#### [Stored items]
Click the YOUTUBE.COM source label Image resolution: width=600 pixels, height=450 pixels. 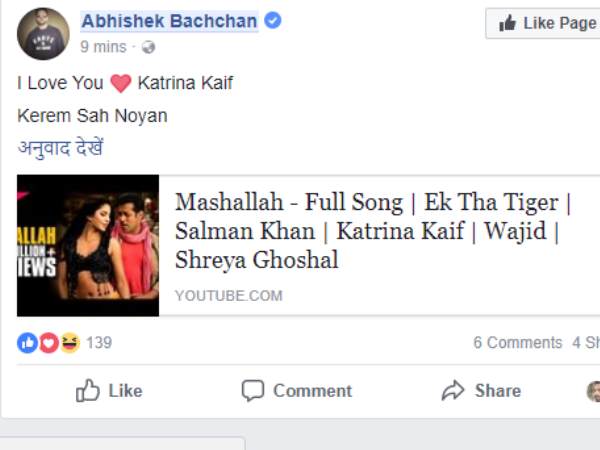(x=228, y=296)
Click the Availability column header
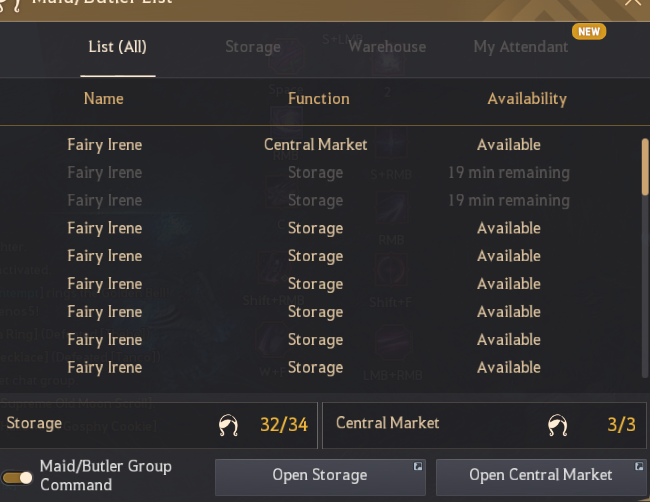This screenshot has width=650, height=502. (x=527, y=99)
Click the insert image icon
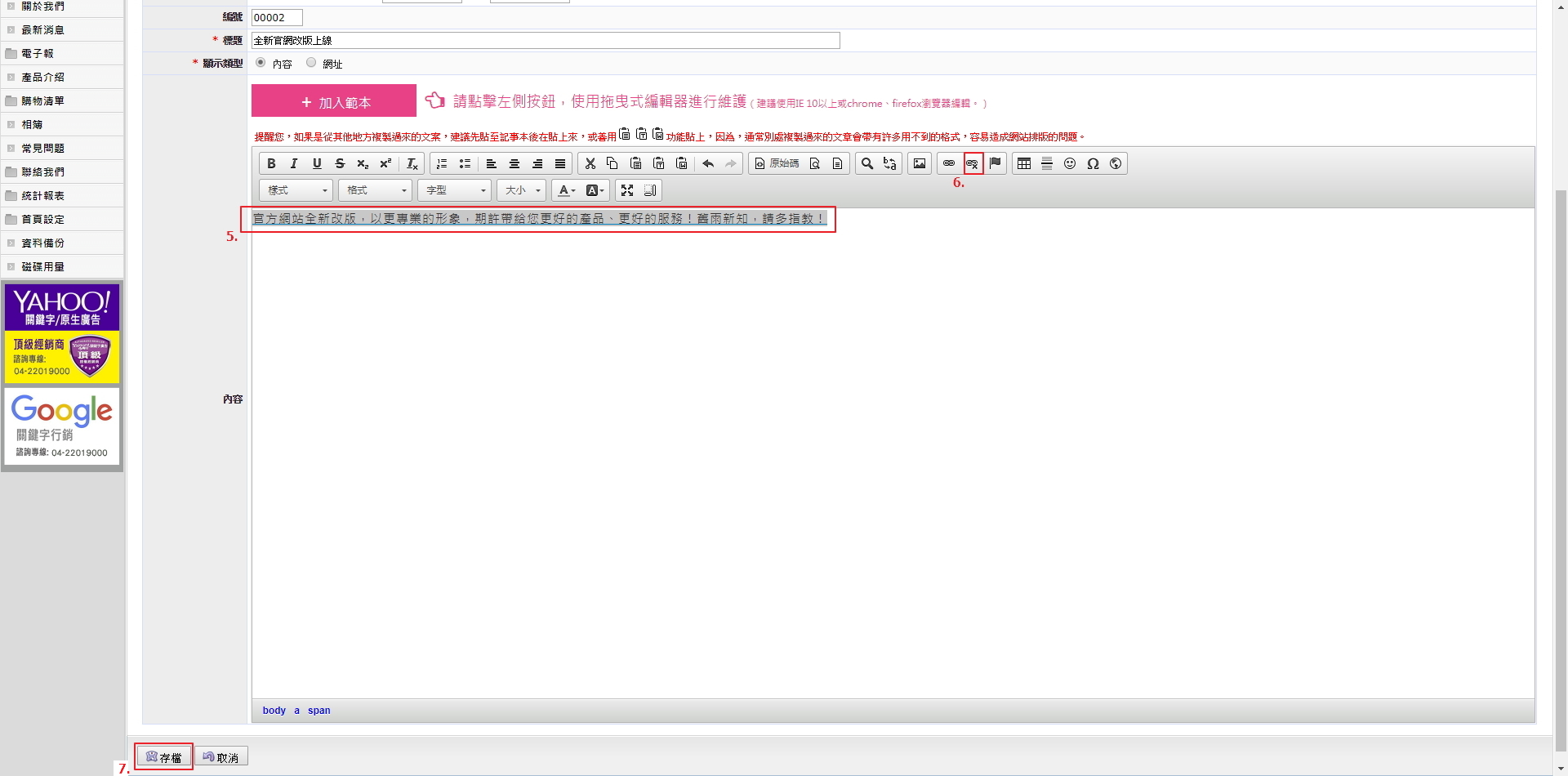The width and height of the screenshot is (1568, 776). click(920, 163)
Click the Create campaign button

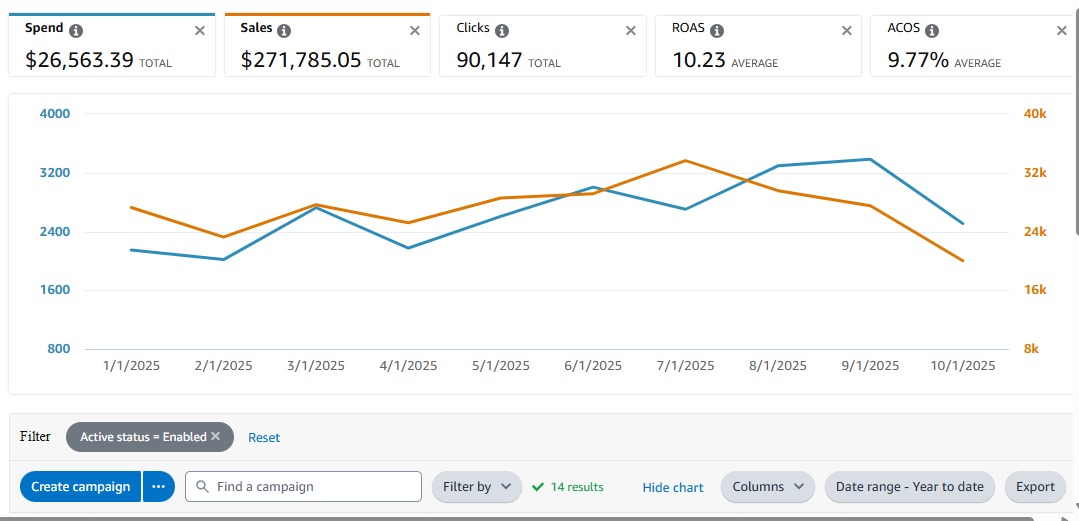(x=80, y=487)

#### [Brief]
Start with the line that holds "Click the insert image icon" and retype each line through the last one in the data, exactly and without pictures.

#### [Exercise result]
Click the insert image icon
The width and height of the screenshot is (1568, 776). click(920, 163)
Click the Create campaign button

(x=80, y=487)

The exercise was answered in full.